GIM: With so much online content coming out, do you feel like the Internet is poised to overtake television?

MS: Is television dead? Good question. No. Television is much more lucrative than web at this point. Web content is growing and it is turning into something lucrative. It’s turning into something somebody can have as a career. I’m proof of that. But right now, I would say there’s definitely more money to be made in movies and television, but the tide is changing, absolutely. In the future, there will be more web content. It will be better and we’ll move in that direction but … I think we’re a ways from that.

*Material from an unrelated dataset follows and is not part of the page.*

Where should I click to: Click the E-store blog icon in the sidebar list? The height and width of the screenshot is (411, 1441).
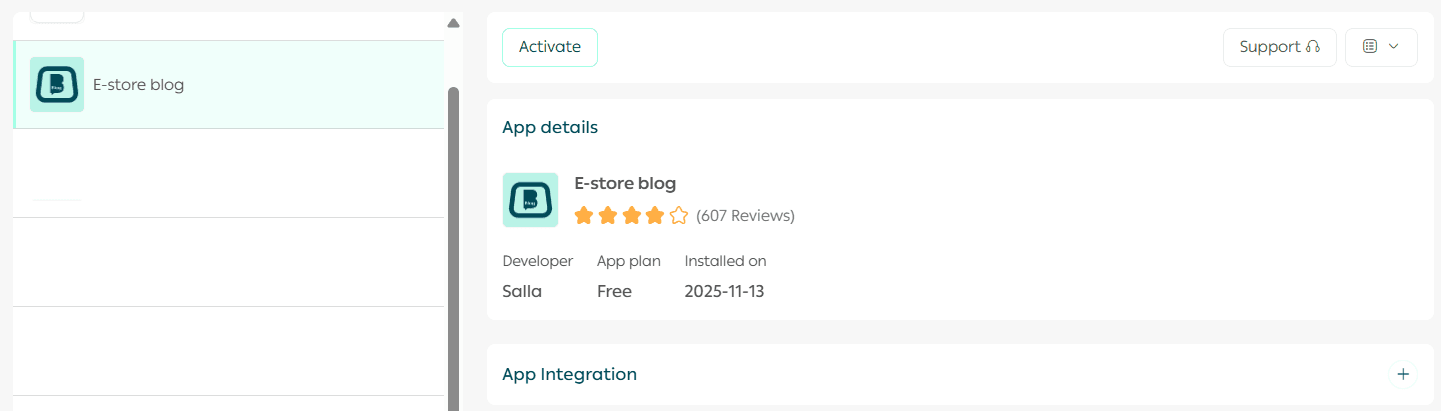point(57,85)
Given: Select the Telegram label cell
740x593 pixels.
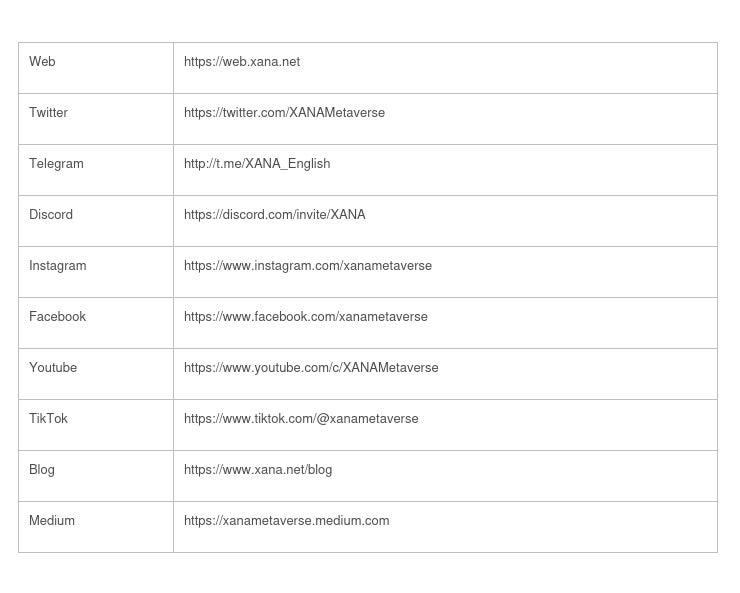Looking at the screenshot, I should [x=56, y=164].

GIM: For students who are looking to move into your job, what do you recommend they do to prepare?

MS: To do my job, I would say that they just need to practice. They need to be passionate about making great content. They need to be writing, thinking of great ideas. They need to learn, most importantly, the technology so they need to be up on the cameras. They need to know about what cameras are out there, what they can shoot on. They need to learn about composition and how to make something that looks good and then in post. They need to learn pretty much everything they can get their hands on, from Final Cut Pro to Avid to Adobe Premiere, any of the top software. 

After Effects is a big one to learn if you really want to get ahead here, because you can create pretty dynamic web videos in your living room if you know After Effects. You can do some really great visual effects with that program and you’re not really dependent on outside people to collaborate with, so you can save a lot of money in that way. I would say for the most part, always be learning something. Always be learning either how to use a piece of technology or how to make your craft better.

REALTED: Comedy tastemaker Steve Heisler got his job by publicly complaining about a major comedy festival lineup.

GIM: When you recruit job candidates, what are you looking for?

MS: Somebody I would like to work with is somebody that works hard, who knows the technology, and is familiar with the comedy world. I know that when we look for writers and we look for directors, we look for people who are very much involved in the comedy world, so that’s important to us; somebody who has a comedic eye. Maybe we don’t share the same kind of comedic eye, but they have something and they’re passionate about comedy because that’s what we do here. We want somebody to come in and say, “Yes, I’m passionate about comedy. This is my voice.” We’ve found that to be a success.

GIM: What has been your greatest accomplishment and greatest mistake in your career?

MS: Greatest accomplishment would be the relationship, the genuine relationships that I’ve formed through my years in this industry. It is what has kept me working. Not befriending people because you think that maybe they’ll get you a job one day; befriending people because I genuinely like them, because I can genuinely relate to them and that we have like interests and, through that relationship, either they help me succeed or I help them succeed.

I think my greatest failure, that’s a tough question. Maybe my greatest failure is feeling like maybe I wasn’t open enough to these relationships and maybe I missed a great opportunity. For me, this business is all about relationships. Anybody can learn Final Cut Pro. Anybody can learn how to pick up a camera. This is about the kind of person you are, the kind of person you project out into the world, and that is what’s going to lead to success.